Pennsylvania ‘risk-limiting audit’ underway of presidential election ballots

Pennsylvania has begun a statewide ‘risk-limiting audit’ or manual, statistical review of a random sample of ballots cast in the November 3 presidential election.

 The process is already underway in at least 64 counties, while three have not yet started, but the Department of State says the audit is not mandatory.

Election security experts have been recommending these audits as a way to check the paper record of a vote without having to recount all votes cast.

The Department of State extended the timeline for county election officials to complete the audit from the original deadline of Jan. 3 to Jan. 22 after staff complained that holidays and COVID restrictions were slowing the process considerably.

County election officials must first give the Department of State a spreadsheet listing all of the containers where ballots are stored and the number of ballots in each container. Ballots are assigned a random seed number, and special auditing software generates a list of ballots to be retrieved by each county.

County election officials then pull those ballots and enter the vote cast for the presidential race into the auditing software. The results are then tallied and run through an algorithm to determine if the reported outcome of the election is correct.

Risk-limiting audits are supposed to be more efficient than a regular audit, because as the margin of victory gets wider, the number of ballots that need to be audited to determine if the right winner was announced gets smaller.

 House and Senate Republican members have begun signing on to a petition to force Gov. Tom Wolf to call a special session of the Legislature focusing on election issues.

 The House State Government Committee has also laid the groundwork to conduct an audit of the election when the new legislative session starts next month.

The committee has also launched an investigation into the circumstances that led to uneven application of Act 77 – the 2019 law permitting no-excuse mail-in voting  across the state.

Republican lawmakers have also been writing legislation to address problems with the 2020 election and mail voting.

Republicans hold majorities in both legislative chambers, and they supported the year-old state law that expanded mail voting to all registered voters.
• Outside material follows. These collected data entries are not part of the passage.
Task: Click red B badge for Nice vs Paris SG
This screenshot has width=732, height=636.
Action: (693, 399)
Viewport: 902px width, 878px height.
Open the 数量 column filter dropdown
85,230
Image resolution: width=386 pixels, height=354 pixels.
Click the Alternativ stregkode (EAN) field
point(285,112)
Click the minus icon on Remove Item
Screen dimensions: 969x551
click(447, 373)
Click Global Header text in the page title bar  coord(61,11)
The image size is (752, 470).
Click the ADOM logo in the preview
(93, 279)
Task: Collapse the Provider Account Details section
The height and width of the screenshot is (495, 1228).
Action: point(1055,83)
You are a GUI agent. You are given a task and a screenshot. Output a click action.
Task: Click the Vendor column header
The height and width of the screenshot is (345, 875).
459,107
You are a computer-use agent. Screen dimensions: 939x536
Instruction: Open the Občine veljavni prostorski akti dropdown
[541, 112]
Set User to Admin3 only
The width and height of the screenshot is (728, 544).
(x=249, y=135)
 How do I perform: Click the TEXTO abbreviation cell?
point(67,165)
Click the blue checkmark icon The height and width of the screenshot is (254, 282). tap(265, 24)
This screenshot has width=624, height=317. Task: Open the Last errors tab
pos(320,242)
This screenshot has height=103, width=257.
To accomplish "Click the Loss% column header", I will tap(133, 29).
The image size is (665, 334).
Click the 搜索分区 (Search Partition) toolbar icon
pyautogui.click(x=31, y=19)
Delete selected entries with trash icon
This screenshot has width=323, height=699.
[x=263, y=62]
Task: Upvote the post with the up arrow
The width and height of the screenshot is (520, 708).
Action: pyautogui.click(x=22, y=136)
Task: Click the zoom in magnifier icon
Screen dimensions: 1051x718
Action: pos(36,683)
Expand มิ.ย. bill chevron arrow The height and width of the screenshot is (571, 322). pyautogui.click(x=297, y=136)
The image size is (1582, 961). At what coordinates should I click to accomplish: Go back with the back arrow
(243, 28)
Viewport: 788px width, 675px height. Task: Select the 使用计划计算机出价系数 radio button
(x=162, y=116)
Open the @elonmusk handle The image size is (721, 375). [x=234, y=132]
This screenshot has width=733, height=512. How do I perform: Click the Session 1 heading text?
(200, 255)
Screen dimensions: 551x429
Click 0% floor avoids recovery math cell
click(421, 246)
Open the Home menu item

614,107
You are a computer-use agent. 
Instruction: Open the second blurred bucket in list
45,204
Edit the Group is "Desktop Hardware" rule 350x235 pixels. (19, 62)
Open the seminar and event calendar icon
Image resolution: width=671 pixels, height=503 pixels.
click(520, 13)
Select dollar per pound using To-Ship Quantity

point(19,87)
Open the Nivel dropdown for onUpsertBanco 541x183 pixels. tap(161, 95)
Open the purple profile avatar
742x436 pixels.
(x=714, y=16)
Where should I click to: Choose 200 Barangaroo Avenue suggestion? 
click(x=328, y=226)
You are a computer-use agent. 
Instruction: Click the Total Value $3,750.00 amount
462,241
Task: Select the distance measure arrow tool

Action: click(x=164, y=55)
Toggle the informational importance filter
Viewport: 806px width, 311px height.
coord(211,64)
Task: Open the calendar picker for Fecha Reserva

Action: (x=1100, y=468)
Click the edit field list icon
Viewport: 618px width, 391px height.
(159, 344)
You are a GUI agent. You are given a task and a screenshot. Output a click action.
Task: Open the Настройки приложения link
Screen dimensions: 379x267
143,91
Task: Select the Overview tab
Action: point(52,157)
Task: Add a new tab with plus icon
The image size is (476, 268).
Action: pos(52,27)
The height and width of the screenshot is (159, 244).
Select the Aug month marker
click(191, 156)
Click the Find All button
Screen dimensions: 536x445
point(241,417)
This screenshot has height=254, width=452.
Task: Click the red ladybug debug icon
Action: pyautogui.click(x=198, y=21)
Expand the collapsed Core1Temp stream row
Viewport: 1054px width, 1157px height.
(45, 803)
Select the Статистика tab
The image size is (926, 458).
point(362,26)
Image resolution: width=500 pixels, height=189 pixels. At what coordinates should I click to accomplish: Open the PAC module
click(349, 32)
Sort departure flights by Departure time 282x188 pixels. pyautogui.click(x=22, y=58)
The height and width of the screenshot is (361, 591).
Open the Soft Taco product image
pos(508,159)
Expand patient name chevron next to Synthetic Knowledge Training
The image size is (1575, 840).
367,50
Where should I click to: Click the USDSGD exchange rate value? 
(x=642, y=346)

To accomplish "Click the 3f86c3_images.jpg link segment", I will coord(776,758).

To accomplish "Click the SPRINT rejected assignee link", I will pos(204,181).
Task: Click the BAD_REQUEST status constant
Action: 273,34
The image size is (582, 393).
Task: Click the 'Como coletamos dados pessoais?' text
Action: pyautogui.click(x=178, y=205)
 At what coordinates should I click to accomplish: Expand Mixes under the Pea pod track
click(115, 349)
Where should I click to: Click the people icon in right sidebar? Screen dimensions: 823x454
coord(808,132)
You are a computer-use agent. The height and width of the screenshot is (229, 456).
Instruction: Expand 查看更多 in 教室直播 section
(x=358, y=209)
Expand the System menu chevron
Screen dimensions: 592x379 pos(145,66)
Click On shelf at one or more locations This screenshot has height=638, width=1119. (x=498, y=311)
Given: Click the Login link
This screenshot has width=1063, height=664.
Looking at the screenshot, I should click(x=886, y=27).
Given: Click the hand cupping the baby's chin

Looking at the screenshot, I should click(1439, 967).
One bill being discussed would repeal that law and force voters to state an excuse to receive a ballot in the mail.

“We’d like to tighten it up as soon as we can,” said Pennsylvania Senate Majority Leader Kim Ward.

Interim Senate President Pro Tempore Jake Corman on Monday announced he plans to introduce a resolution to create a bipartisan special committee to conduct an exhaustive review of all aspects of the 2020 general election.

“Nothing is more important than our right to vote as well as ensuring Pennsylvanians’ confidence in our elections,” Corman said in a news release. “Every senator has heard concerns from constituents about the 2020 election. Far too many residents of Pennsylvania are questioning the validity of their votes or have doubt that the process was conducted fairly, securely and produced accurate results. We must act to ensure integrity is restored to voting through this bipartisan effort.”